Acute pancreatitis is a sudden inflammation of the pancreas that can be a mild or life-threatening condition. With effective treatment, many patients generally recover. Acute pancreatitis occurs when the digestive enzymes are activated before they are released into the small intestine and thus begin attacking the pancreas. If the enzymes enter the bloodstream, other organs might become affected, which can lead to life-threatening shock symptoms. Gallstones (40%) and alcohol abuse (30%) are the main causes of acute pancreatitis and represent 70% of the cases; however, acute pancreatitis is also hereditary for some individuals. Gene mutations that predispose individuals to acute pancreatitis have been identified. Individuals with cystic fibrosis or who carry the cystic fibrosis genes also have an increased risk of developing acute pancreatitis.
Causes of acute pancreatitis may be the following:
- Obstruction of the bile ducts or the pancreatic duct by stones or tumorous processes
- Chronic alcohol abuse
- Viral infections, e.g. epidemic parotitis (mumps)
- Collagenosis (e.g., systemic lupus erythematosus (SLE))
Diabetes mellitus literally translates ‘honey flow.’ The name refers to symptoms of this disease—the consequence of high blood sugar levels and the increased amount of glucose in the urine, which leads to polyuria.
Diabetes mellitus type 1
In diabetes mellitus type 1, also known as type 1 diabetes, the beta cells are destroyed because of an immune-mediated reaction that causes a complete insulin deficiency. Because of this, the body is not able to secrete any amount of insulin. Life-long exogenous insulin must be administered subcutaneously or intravenously. Patients are also at increased risk of diabetic complications such as hypoglycemia and ketoacidosis because the exogenous insulin does not accurately mimic the body’s physiologic functions.
Diabetes mellitus type 2
Diabetes mellitus type 2, also known as type 2 diabetes, arises due to an insulin resistance of receptors, which results in a relative insulin deficiency.

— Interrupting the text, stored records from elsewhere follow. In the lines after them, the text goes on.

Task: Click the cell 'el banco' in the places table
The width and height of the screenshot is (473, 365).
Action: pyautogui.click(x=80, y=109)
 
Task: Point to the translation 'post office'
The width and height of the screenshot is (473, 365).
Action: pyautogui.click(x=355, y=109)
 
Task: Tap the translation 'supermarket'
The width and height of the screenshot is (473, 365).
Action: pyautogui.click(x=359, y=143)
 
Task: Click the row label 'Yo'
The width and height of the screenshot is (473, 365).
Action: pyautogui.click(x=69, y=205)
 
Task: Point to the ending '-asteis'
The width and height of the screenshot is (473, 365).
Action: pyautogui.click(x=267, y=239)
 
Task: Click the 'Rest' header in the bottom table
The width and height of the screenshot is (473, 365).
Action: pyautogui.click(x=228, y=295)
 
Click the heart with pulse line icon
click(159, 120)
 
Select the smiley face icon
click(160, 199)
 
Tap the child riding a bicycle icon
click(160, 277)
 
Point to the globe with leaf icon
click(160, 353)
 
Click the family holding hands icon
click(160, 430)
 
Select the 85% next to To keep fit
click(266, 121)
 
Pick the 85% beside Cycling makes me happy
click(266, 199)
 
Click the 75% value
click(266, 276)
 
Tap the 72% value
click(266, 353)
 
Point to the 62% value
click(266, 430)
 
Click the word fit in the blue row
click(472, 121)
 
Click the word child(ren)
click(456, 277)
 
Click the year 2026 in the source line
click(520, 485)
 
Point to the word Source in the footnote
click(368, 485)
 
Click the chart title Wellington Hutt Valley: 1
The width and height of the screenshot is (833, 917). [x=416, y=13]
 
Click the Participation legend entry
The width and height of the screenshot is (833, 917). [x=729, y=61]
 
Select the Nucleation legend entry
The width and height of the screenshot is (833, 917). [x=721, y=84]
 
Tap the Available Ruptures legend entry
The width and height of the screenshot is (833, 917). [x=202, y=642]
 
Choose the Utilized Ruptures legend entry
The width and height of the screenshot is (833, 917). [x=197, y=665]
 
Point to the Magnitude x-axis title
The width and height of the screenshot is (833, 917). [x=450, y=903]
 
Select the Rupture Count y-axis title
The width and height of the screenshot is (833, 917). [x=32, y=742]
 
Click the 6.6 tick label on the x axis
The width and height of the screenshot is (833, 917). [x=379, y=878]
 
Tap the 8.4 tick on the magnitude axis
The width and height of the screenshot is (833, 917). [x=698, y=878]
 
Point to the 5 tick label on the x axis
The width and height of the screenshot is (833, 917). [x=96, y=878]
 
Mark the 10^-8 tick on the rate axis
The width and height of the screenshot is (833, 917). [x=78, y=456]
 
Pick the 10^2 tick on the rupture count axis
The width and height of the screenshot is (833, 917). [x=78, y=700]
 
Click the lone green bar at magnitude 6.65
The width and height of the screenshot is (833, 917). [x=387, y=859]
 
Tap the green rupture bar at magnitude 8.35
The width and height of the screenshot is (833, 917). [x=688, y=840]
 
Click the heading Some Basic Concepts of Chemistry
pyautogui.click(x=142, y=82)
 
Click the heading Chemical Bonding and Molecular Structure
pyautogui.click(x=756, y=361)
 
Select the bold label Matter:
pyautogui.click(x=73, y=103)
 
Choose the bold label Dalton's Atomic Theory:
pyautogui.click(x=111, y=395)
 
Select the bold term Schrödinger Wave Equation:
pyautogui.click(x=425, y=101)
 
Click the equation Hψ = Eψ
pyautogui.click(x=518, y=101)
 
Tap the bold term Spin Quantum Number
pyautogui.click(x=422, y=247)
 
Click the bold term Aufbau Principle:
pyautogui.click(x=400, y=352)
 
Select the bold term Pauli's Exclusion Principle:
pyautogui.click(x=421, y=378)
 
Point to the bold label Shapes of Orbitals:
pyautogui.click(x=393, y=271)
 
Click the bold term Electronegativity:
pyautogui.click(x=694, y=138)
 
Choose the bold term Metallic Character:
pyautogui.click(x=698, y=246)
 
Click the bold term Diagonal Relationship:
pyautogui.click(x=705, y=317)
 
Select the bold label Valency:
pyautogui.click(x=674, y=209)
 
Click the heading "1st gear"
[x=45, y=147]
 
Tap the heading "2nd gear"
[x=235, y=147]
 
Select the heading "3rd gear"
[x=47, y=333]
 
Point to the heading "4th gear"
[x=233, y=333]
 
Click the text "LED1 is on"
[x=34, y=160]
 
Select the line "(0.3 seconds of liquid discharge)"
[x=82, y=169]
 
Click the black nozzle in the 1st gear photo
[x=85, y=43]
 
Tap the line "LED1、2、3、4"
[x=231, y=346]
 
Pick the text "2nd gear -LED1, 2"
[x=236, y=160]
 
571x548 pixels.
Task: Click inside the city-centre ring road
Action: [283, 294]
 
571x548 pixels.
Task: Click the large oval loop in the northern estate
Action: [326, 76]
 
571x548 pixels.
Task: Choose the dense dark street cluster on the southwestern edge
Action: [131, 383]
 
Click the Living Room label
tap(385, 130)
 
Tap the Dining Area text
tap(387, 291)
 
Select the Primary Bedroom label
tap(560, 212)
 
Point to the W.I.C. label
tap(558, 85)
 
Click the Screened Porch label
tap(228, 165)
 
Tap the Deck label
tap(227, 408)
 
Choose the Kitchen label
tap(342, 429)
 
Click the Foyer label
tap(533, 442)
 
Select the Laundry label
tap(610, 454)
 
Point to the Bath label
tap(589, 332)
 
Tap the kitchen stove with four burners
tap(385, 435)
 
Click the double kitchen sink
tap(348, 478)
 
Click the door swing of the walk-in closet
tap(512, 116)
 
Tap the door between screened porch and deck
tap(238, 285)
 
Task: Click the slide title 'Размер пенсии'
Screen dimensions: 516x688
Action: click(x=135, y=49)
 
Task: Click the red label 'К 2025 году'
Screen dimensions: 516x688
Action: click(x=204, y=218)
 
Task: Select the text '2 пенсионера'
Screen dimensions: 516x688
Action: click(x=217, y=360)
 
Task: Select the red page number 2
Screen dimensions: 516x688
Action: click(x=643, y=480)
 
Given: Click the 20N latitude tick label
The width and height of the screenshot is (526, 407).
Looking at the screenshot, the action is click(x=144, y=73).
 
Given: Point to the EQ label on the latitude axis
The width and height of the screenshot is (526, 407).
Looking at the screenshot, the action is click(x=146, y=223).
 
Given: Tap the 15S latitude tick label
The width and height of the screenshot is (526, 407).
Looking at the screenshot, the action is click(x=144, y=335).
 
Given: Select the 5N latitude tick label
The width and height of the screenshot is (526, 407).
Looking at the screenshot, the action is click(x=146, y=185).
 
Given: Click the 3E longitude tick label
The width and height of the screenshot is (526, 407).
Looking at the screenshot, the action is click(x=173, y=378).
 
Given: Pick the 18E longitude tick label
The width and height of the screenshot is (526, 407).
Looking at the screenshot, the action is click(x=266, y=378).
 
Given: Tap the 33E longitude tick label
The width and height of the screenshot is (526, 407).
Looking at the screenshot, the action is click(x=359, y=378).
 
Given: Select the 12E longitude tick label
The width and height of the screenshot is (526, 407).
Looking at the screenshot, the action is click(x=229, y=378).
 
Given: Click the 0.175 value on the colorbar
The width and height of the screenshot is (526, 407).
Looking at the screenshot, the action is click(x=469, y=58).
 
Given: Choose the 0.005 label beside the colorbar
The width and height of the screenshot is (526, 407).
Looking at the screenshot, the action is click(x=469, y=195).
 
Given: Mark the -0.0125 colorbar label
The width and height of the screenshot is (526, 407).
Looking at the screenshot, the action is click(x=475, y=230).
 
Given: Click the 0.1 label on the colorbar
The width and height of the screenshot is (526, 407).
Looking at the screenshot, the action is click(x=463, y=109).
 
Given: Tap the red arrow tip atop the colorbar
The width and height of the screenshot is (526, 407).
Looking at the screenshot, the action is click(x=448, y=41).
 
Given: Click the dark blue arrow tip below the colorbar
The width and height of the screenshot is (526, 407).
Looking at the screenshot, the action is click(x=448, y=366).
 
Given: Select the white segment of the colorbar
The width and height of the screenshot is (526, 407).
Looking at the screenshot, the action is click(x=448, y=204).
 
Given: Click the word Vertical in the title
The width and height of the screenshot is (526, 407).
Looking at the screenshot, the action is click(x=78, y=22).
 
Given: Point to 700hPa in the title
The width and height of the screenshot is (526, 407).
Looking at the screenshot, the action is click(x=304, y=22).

Genetic dispositions, as well as changes in the metabolic system (e.g., Syndrome X), may be the trigger for this disease, but scientists continue to search for the actual causes of insulin resistance.
In the past, some assumed that type 2 diabetes primarily affected older patients; however, type 2 diabetes occurs at all ages. Practices such as weight loss, regular physical activity, and dietary changes have had positive results for many patients.